- [Data records]

------------------------------------

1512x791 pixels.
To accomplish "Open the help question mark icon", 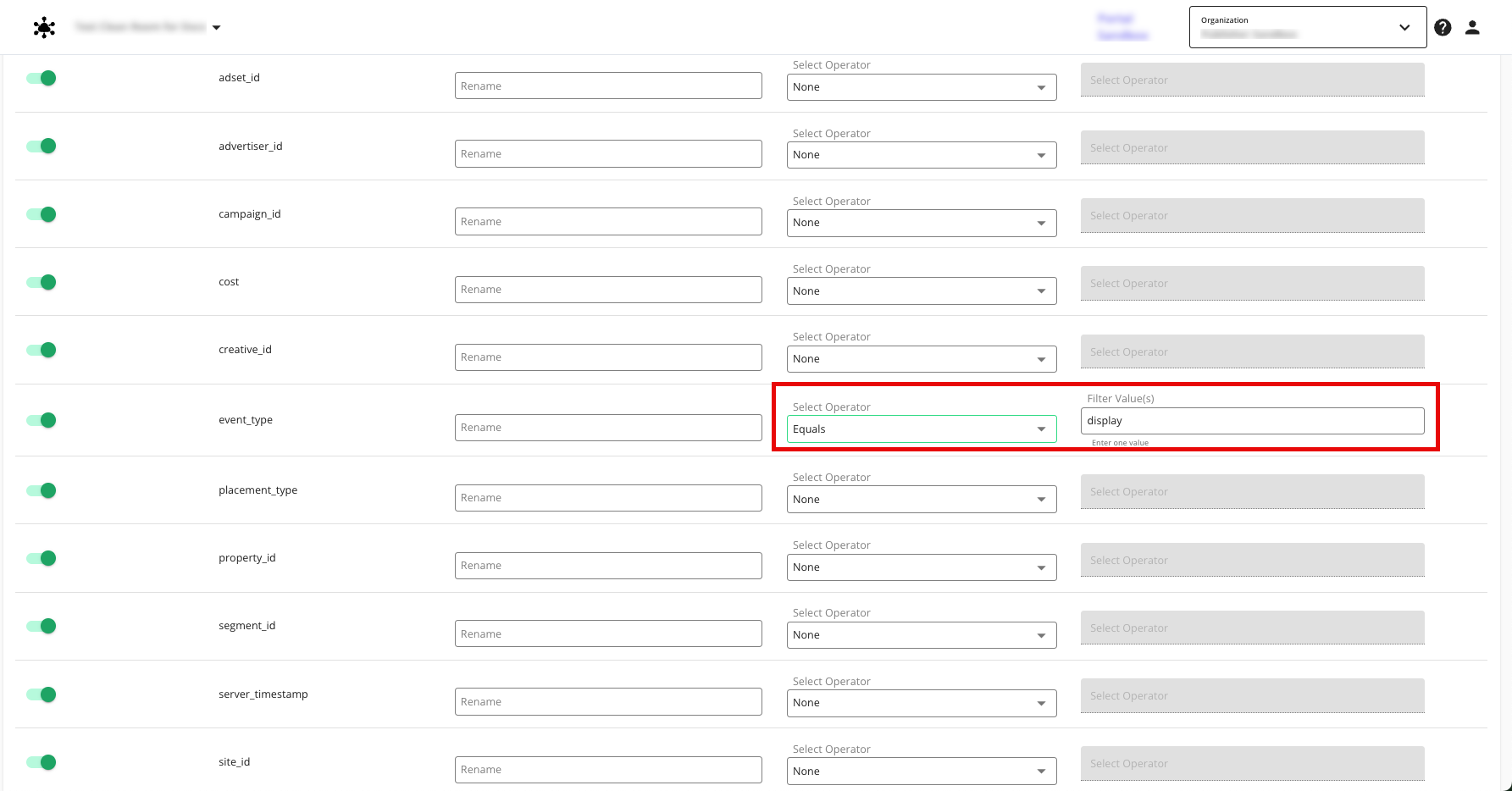I will (x=1443, y=27).
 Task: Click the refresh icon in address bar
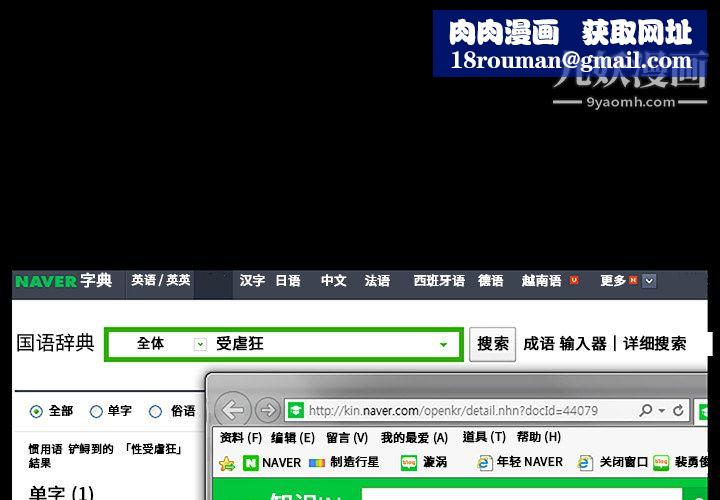click(x=679, y=410)
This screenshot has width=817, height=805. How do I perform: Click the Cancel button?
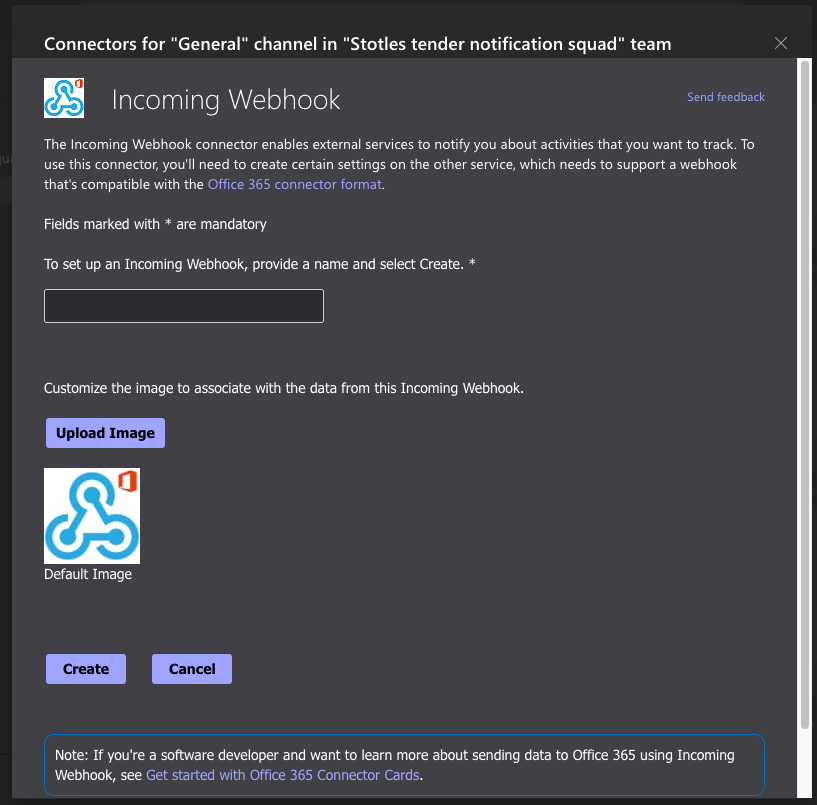(x=192, y=669)
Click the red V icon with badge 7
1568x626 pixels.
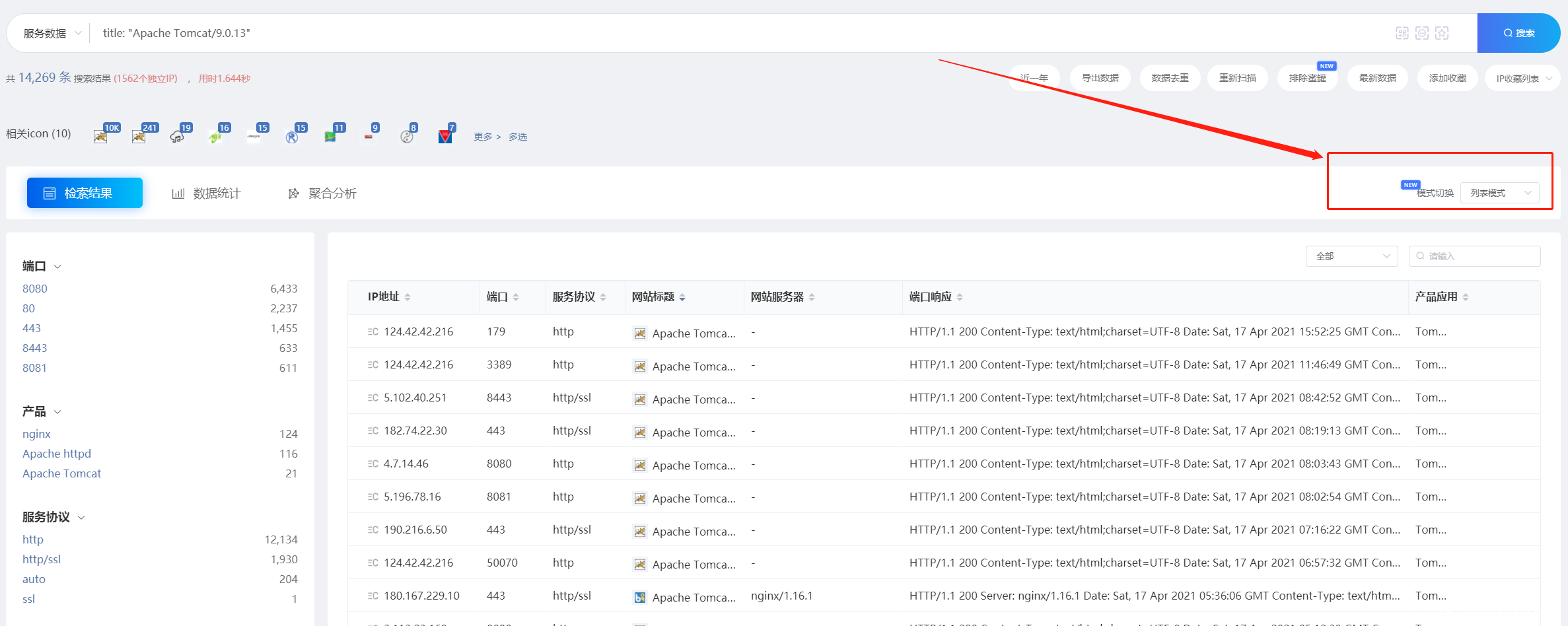tap(445, 136)
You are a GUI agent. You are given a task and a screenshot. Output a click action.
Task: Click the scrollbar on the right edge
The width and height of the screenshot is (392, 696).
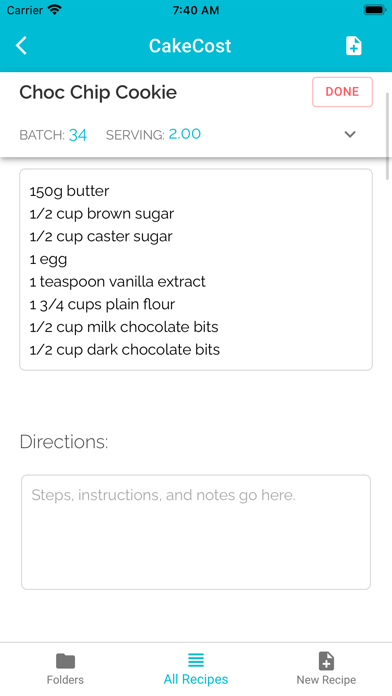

------------------------------------

- [What the task asks] Every line from the one containing "This screenshot has" through the end of the entries above, both included, should be extracted exactly, with pictures left out.

- [Task response]
This screenshot has width=817, height=805. How do I perform: Click the Cancel button?
(x=192, y=669)
Click the red V icon with badge 7
1568x626 pixels.
tap(445, 136)
You are a GUI agent. You are given a task and a screenshot. Output a click action.
Task: Click the scrollbar on the right edge
The width and height of the screenshot is (392, 696).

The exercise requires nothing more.